As per health index methodology, seven indicators of health were scored (stature, linear enamel hypoplasia, dental disease, anemia, infection, degenerative joint disease, and trauma). Health index statistical methodology and Pearson chi-square were used to test the proposed hypotheses. Results indicated that the Archaic Tennessee population had the lowest health index value, and both Chilean populations had the highest. The results of the chi-square analyses run on each of the health indicators by population were in tandem with the health index results. In Tennessee, health appeared to improve through time; while in Chile, health essentially stayed the same during the subsistence transition.
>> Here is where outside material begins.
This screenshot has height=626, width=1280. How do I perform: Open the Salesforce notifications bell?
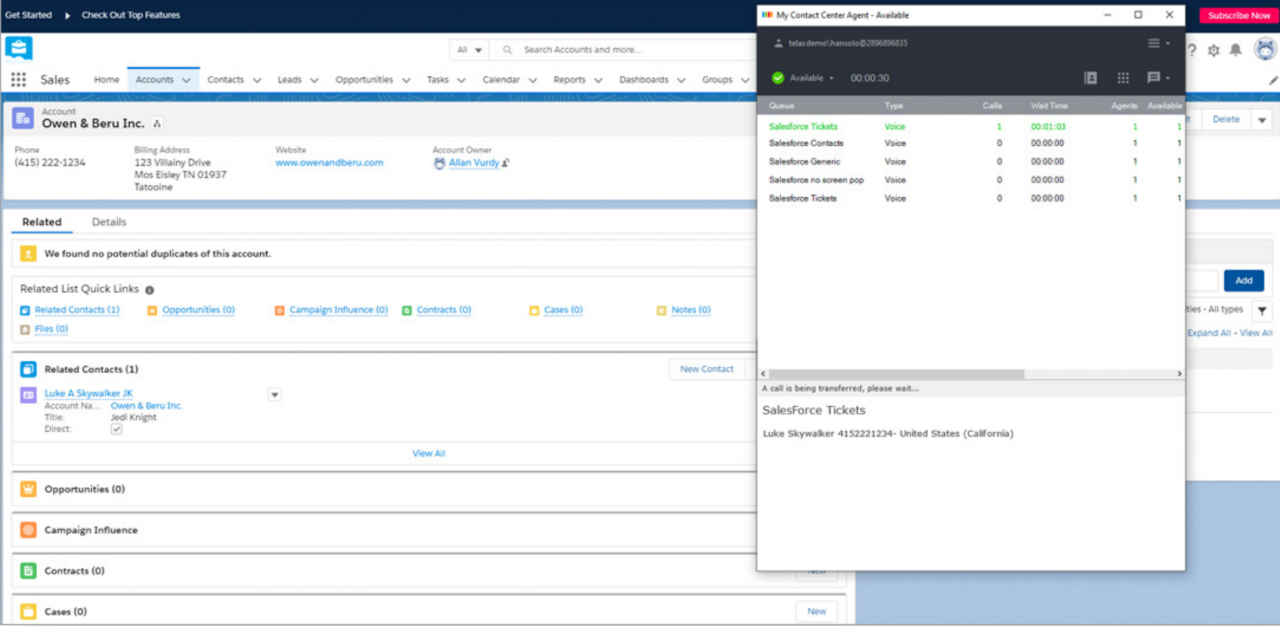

Such results suggest that the hypothesis of a health decline during and after subsistence change to agriculture is not always demonstrated. These findings further indicate that general rules regarding the association between health and subsistence change do not exist. Rather than applying generalizations to populations, research should focus on the specific situation of each population (environment, subsistence, socio-political organization, etcetera) followed by a comparison between populations to reveal similarities and differences. Such analyses will assist with identifying the relative importance of particular factors for each site.

The utility of the health index methodology was also discussed. The index is a useful tool for population comparison, though further refinement of the methodological protocol is warranted.